### Material supplied
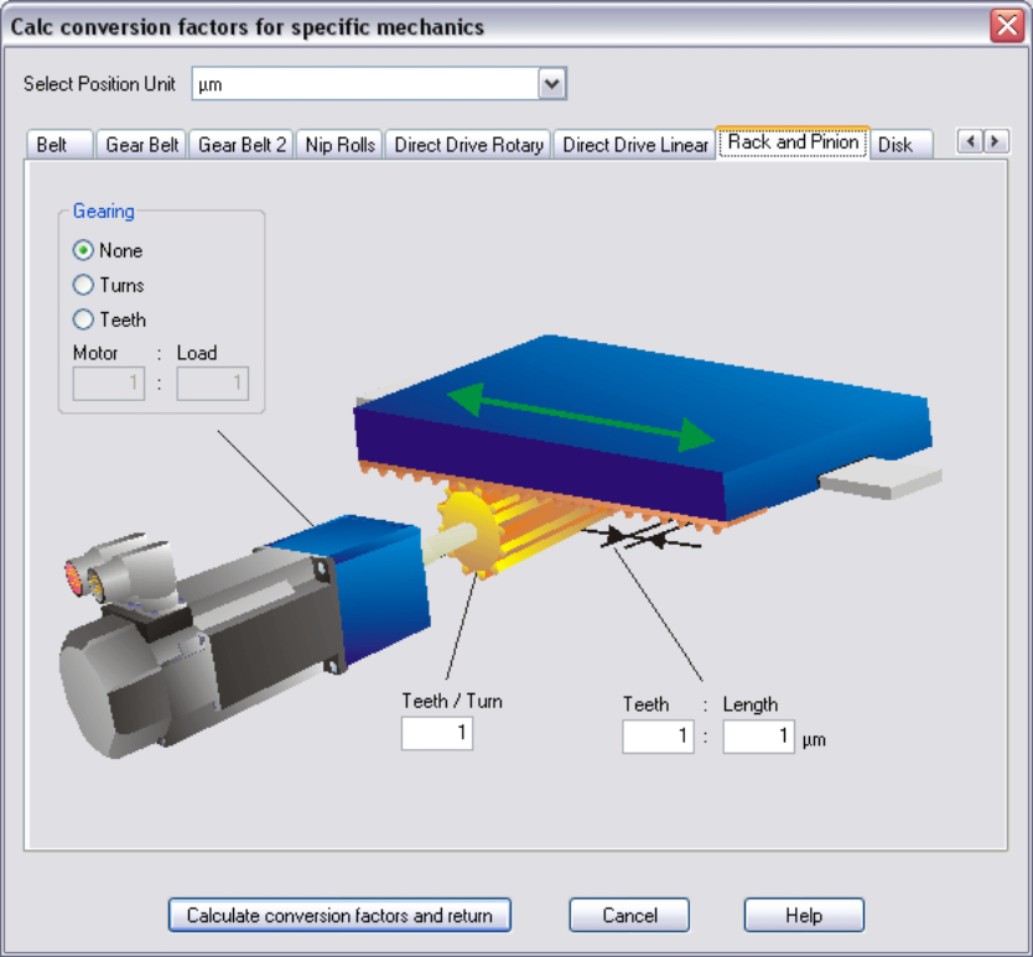1033x957 pixels.
Task: Select the Turns gearing option
Action: coord(84,286)
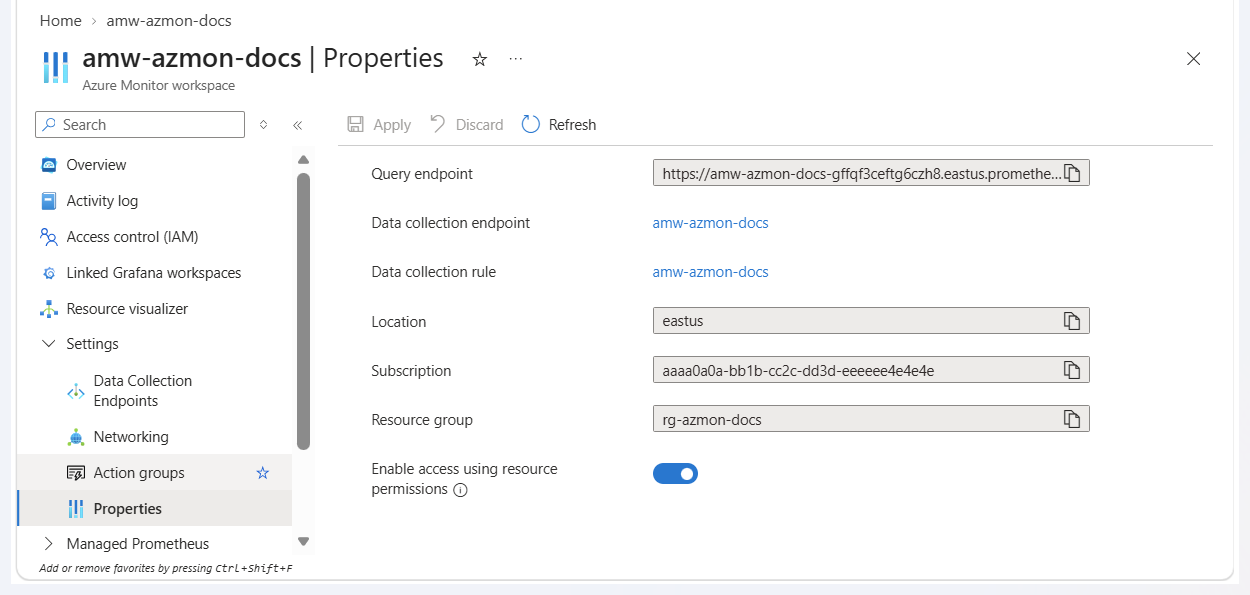
Task: Open the sidebar expand/collapse options control
Action: point(264,125)
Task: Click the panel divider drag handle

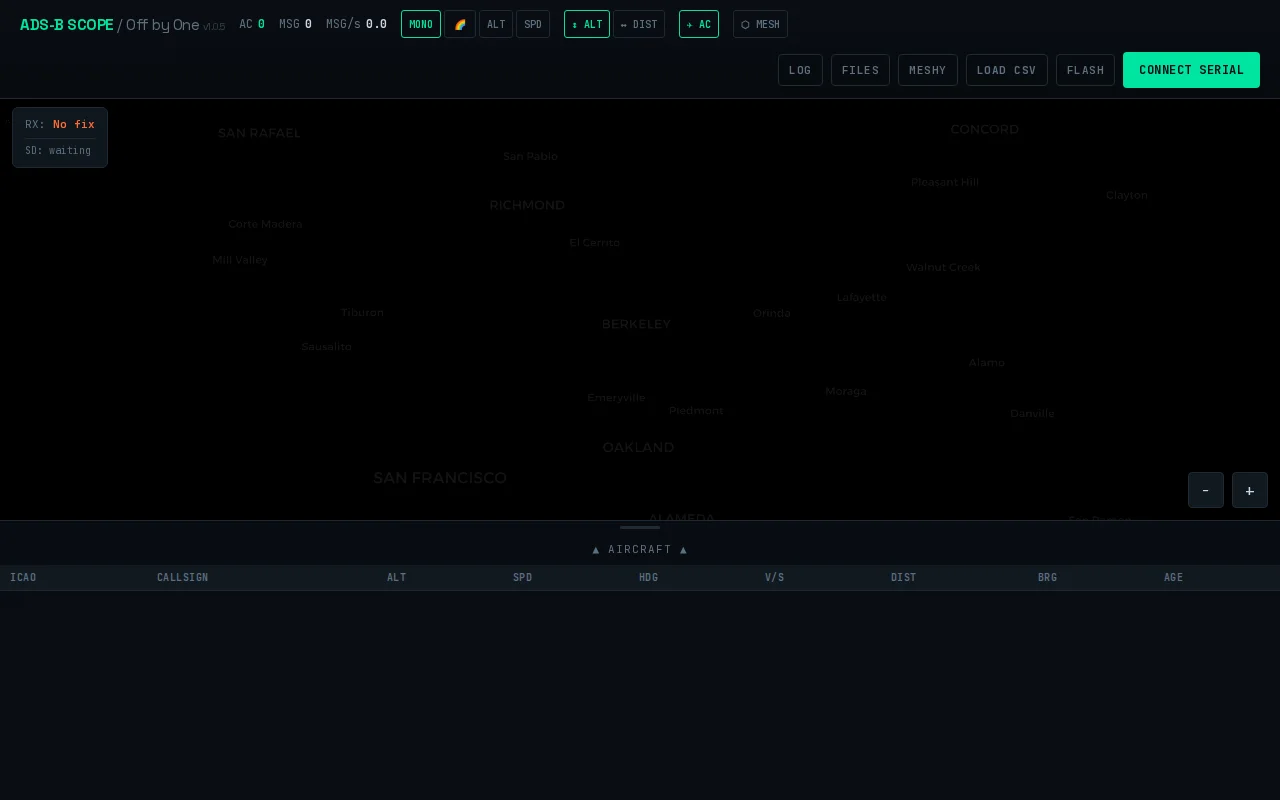Action: pyautogui.click(x=640, y=527)
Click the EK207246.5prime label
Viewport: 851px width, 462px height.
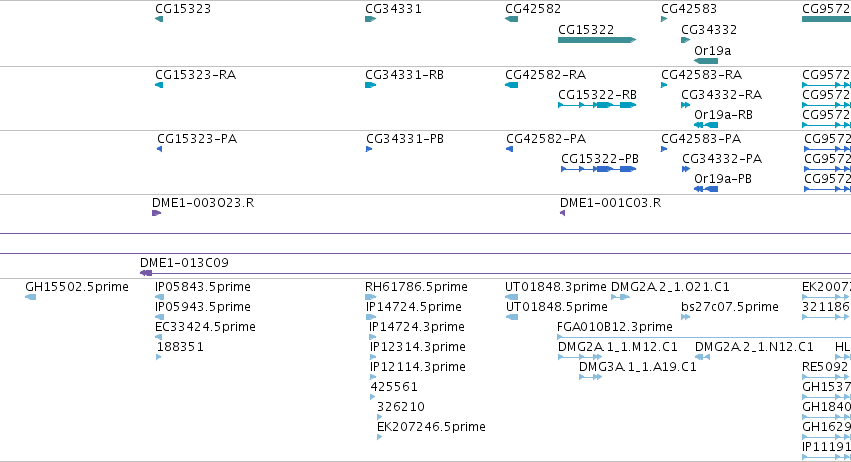[431, 427]
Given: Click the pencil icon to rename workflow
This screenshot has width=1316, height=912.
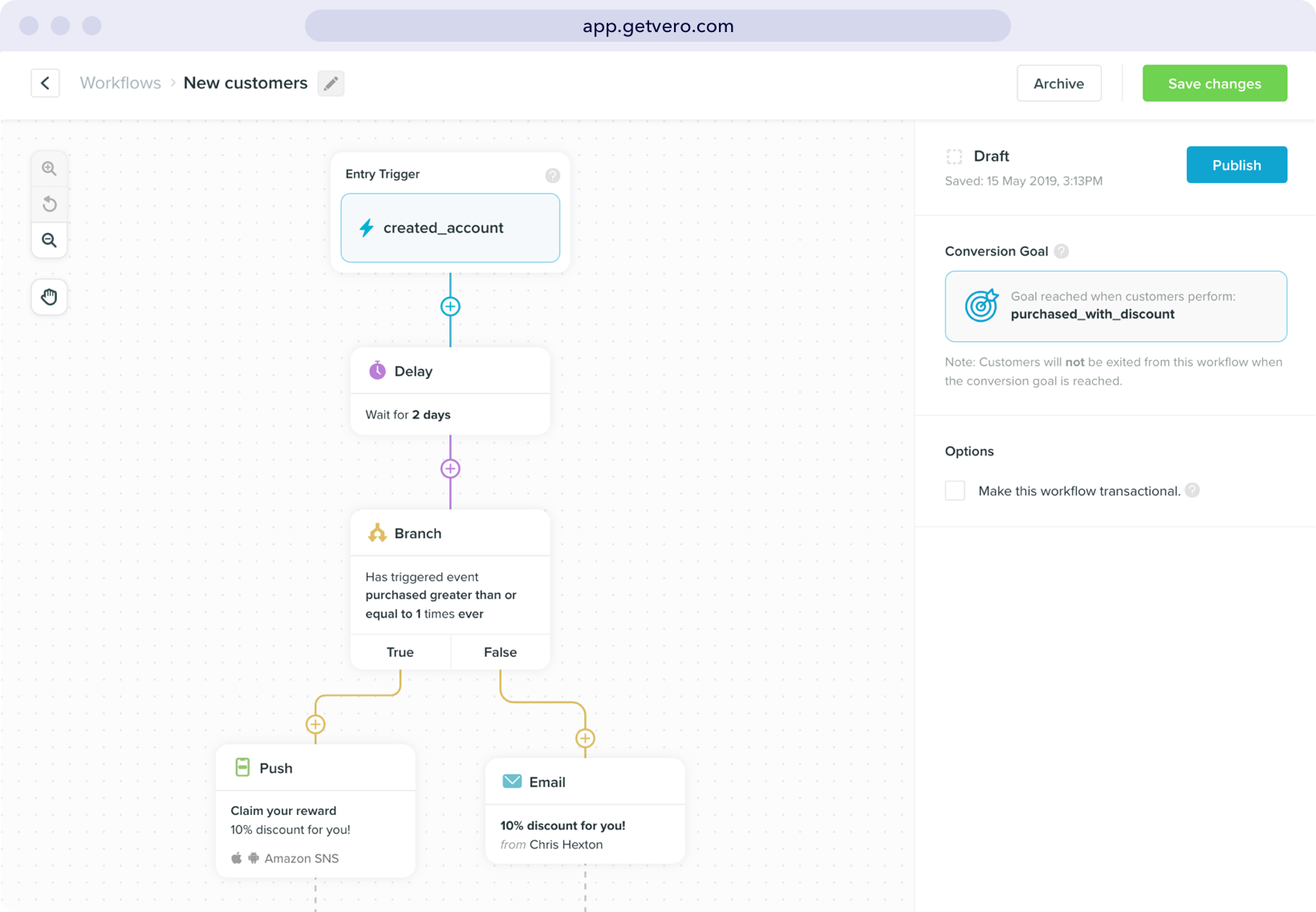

### Exercise brief
The lines from the one containing "Given: Click the" up to and including the last line of the material above are to be given again exactly; any pictures are dropped.

### Output below
Given: Click the pencil icon to rename workflow
This screenshot has width=1316, height=912.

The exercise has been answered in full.